EXERCISE AIM:
Look below for the lines from the one with "The width and height of the screenshot is (1666, 1132)." to the one with "Task: Run search with the magnifier button", and copy exactly those lines, both ends included.

INFORMATION SHOWN:
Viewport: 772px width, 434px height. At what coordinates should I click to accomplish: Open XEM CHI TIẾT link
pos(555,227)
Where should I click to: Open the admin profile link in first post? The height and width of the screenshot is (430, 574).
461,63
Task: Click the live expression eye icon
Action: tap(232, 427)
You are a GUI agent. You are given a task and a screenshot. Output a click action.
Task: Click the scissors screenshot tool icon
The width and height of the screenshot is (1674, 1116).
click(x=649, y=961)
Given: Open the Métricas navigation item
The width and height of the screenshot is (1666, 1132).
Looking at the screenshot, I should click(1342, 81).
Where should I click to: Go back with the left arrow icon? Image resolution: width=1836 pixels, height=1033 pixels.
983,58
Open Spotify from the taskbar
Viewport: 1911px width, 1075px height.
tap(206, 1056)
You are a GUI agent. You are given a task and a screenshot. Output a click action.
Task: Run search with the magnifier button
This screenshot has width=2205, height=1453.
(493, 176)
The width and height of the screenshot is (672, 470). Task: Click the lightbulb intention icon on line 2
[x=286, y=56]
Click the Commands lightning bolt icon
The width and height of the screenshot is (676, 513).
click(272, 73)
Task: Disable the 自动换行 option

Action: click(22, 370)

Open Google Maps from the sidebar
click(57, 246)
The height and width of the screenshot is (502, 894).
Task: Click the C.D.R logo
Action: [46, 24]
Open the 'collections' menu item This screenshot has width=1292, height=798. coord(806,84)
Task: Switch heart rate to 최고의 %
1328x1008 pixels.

OUTPUT OF THE EXERCISE:
The width and height of the screenshot is (1666, 1132).
Looking at the screenshot, I should click(1342, 81).
Where should I click to: Go back with the left arrow icon? Image resolution: width=1836 pixels, height=1033 pixels.
983,58
Open Spotify from the taskbar
Viewport: 1911px width, 1075px height.
tap(206, 1056)
You are a GUI agent. You are given a task and a screenshot. Output a click action.
Task: Run search with the magnifier button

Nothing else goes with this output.